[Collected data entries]
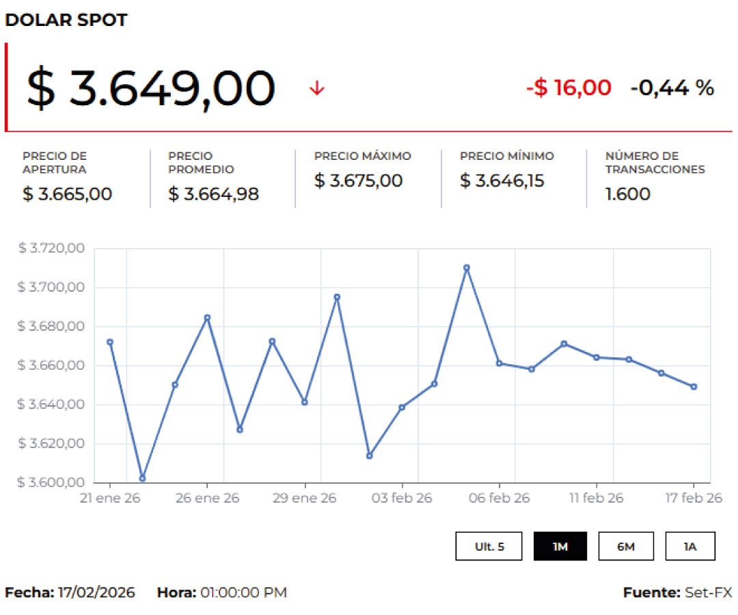Image resolution: width=738 pixels, height=615 pixels.
Task: Select the first data point at 21 ene 26
Action: 110,342
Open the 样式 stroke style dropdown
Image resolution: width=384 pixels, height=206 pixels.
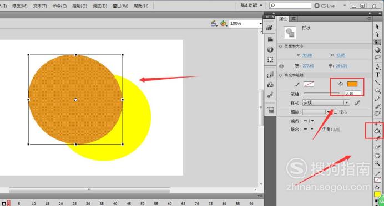[326, 102]
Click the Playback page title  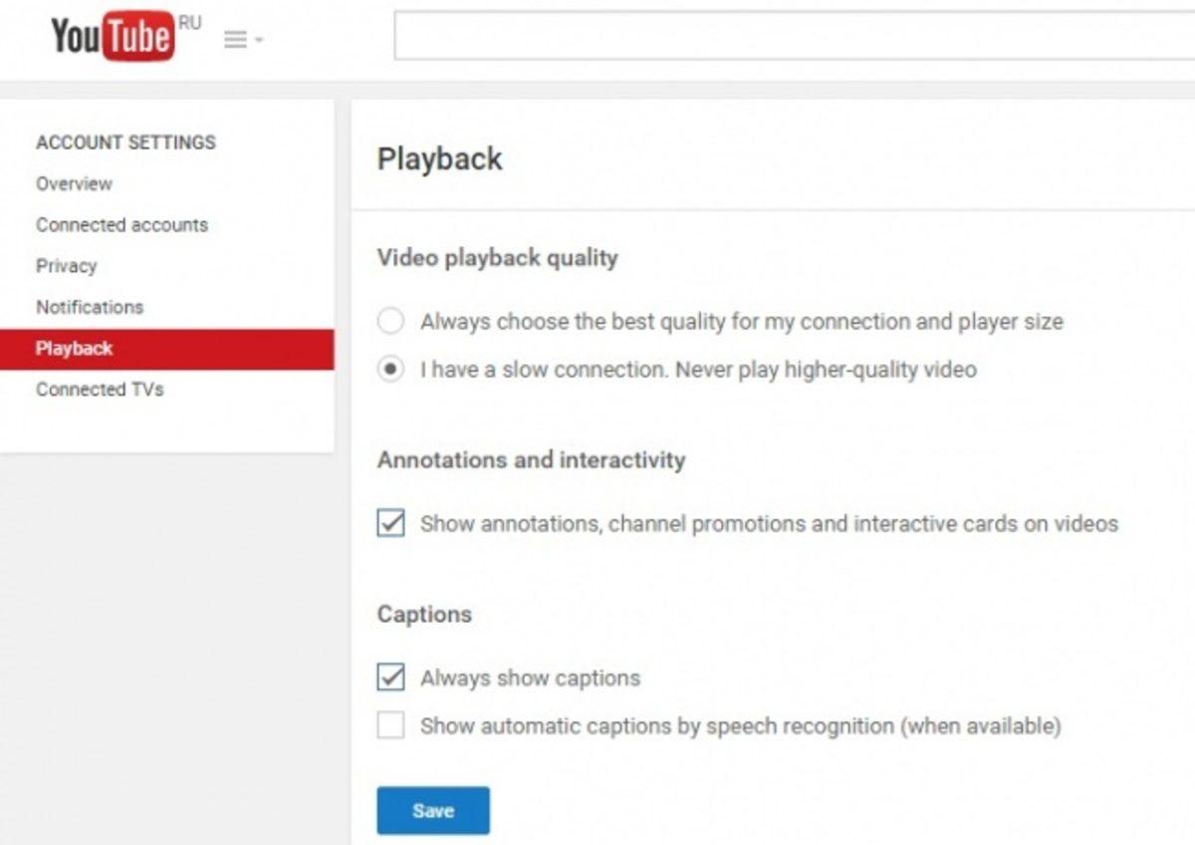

## AIM OF THE EXERCISE:
Word for word, restate the lines from the line with "Open the 样式 stroke style dropdown" through the last line of the entries, and nothing beyond them. Omit pictures.

## ANSWER TO THIS PROBLEM:
Open the 样式 stroke style dropdown
Image resolution: width=384 pixels, height=206 pixels.
[326, 102]
Click the Playback page title  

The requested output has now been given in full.